As a learning and development professional, you know that the success of your organization depends on the skills of your employees.
Unfortunately, skilling the operational and deskless parts of a business is a practice that’s often neglected or forgotten entirely. Priorities for training are usually placed on developing the skills of teams sitting in front of screens.
In today's fast-paced workplace, it is more important than ever for frontline employees to have a clear learning path and to be given the tools to autonomously develop their skills. An employee with agency and resources is one who will stay motivated and engaged.
Frontline employees’ work demands that they learn new things quickly, adapt to change, and solve problems on the fly. If expectations are high but their future career development is unclear, it’s very likely that your most promising talents will leave.
What does this mean for you? Enormous hiring and training costs.
L&D managers should prioritize the skills development of frontline team members—which can mean overcoming significant challenges, including lack of transparency and incomplete assessment of current and needed skills.
The main problem: Lack of transparency
Frontline employees often struggle to develop their own skills because they lack transparency and visibility about what is expected of them. They don’t have direct access to a comprehensive list of skills and proficiencies needed for their job. They’re also rarely given clear information about how they’re performing against these requirements.
The frontline workforce often has only a vague understanding of what knowledge, skills, and behaviors are required for their job. Adding to this headache, they also often lack access to effective training materials that they can use to develop these competencies in order to reach their professional goals and prove their competency to future managers.
This lack of clarity and control over skill development has a significant impact on the futures of frontline employees. It makes it difficult for ambitious frontline employees to progress in their careers and move to a higher pay scale—and they know it.
Managers are playing catch-up
Frontline skills management poses challenges for training managers as well. Assessment mechanisms are lacking, making it hard to control skill levels accurately. Insight into assessment history is often unclear and outdated, hindering progress tracking and the creation of personalized training plans for teams and individuals.

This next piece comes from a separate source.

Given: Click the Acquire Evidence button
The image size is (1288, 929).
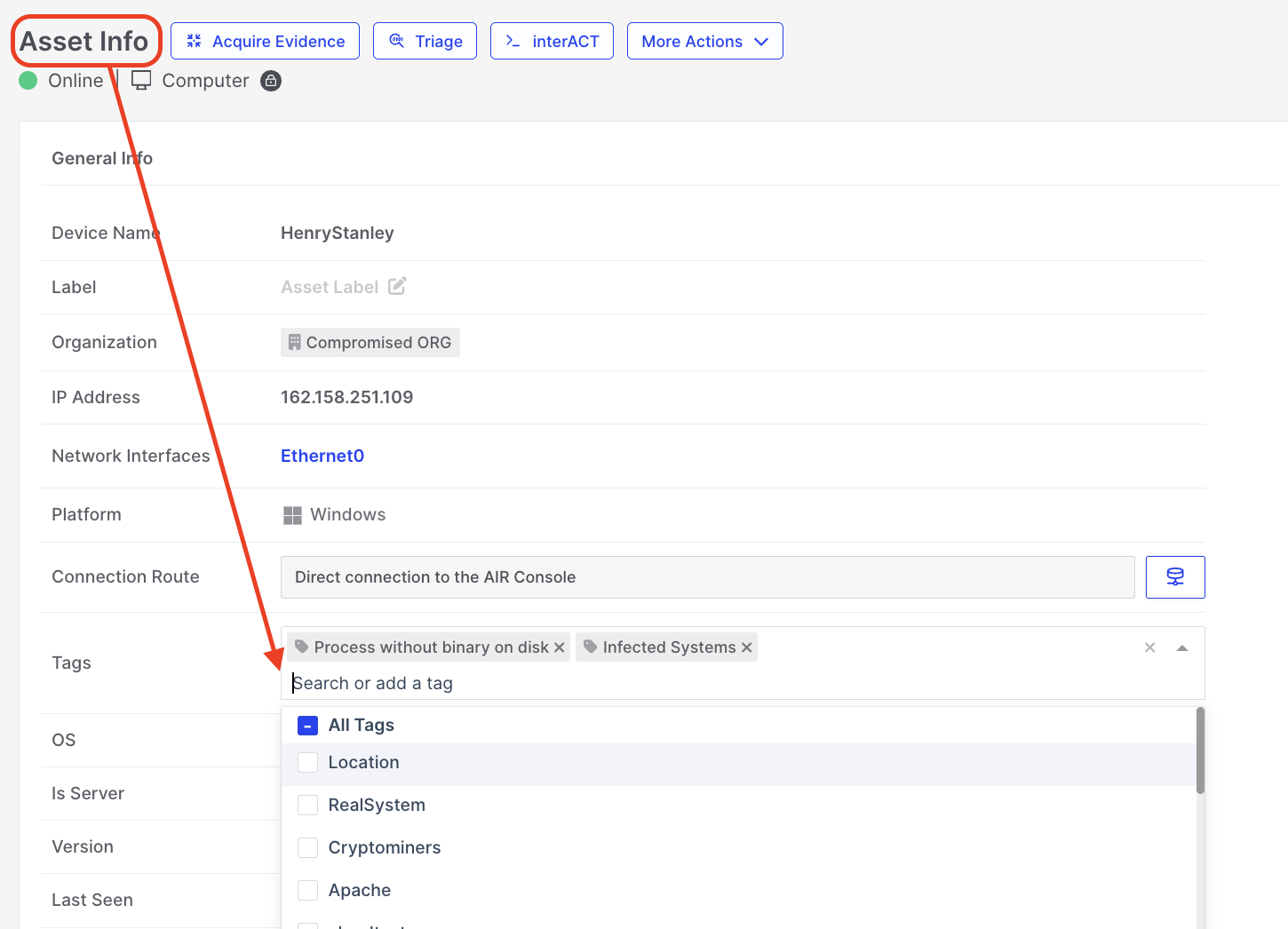Looking at the screenshot, I should pyautogui.click(x=265, y=42).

Supervisors and team leads are also struggling. Ensuring seamless workflows, independent of the team members on the shift, becomes a daunting task. Planning shifts is a daily struggle. Control over training processes during compliance audits adds further complexity, since the overview of team members' current, developing, and planned skills may be nonexistent or outdated.
Analyzing skills gaps for upskilling, reskilling, or hiring purposes becomes a time-consuming endeavor, and identifying qualified replacements for specific tasks when team members depart is very difficult in a competitive job market.
How you can upskill & motivate frontline employees
Solution 1: Streamline procedures and enhance visibility
First, make sure to streamline procedures and enhance visibility in order to create a structured and efficient process that promotes skill growth. Sounds simple, but it can be complex and time-consuming. Start with these steps:
- Set up a transparent competency framework
- Make sure skills matrices are always up-to-date
- Collaborate on training plans for teams and individuals with team leads
- Grant frontline employees access to their personal development plans to follow progress
- Make assessments a collaborative effort
Solution 2: Promote autonomous skilling
Another way to improve frontline skills development is promoting self-directed on-the-job learning with accessible training materials.
- Training materials should promote upskilling and enable progress tracking. Training plans can be created based on skills gap predictions and consistency assured through assessments based on standards and levels. Progress and expertise can be proven and documented for compliance. These efforts foster a culture of skill development, empowering employees to thrive within the organization. Some steps learning leaders can take include:
- Provide structured access to training materials for upskilling
- Enable progress tracking so that employees can see how they are progressing and identify areas for improvement
- Leverage accurate skills gap prediction to set up training plans and assessments
- Implement accessible skill assessments based on standards and levels so that employees can showcase expertise and self-assess capabilities
Solution 3: Create a culture of continuous learning
By adopting efficient skills planning strategies, organizations can prioritize the most pressing skills gaps and allocate resources accordingly. This proactive approach ensures that frontline employees possess and showcase the necessary skills to excel in their roles and grow professionally. It also makes it easier to hire and onboard new more quickly talent, contributing to overall organizational success.
This culture of continuous learning will motivate existing employees to stay, while boosting your employer brand to attract new talent. Here are some ways to get started:
- Create a central repository of information about relevant skills and training activities
- Provide regular updates on new skills and training opportunities
- Encourage employees to share their own learning experiences with each other
- Adopt efficient planning strategies to prioritize the most pressing skills and allocate resources accordingly
Operational excellence is born from continuous improvement. Continuous improvement stems from a growth mindset of “always learning.” Let people grow in their roles and see them thrive.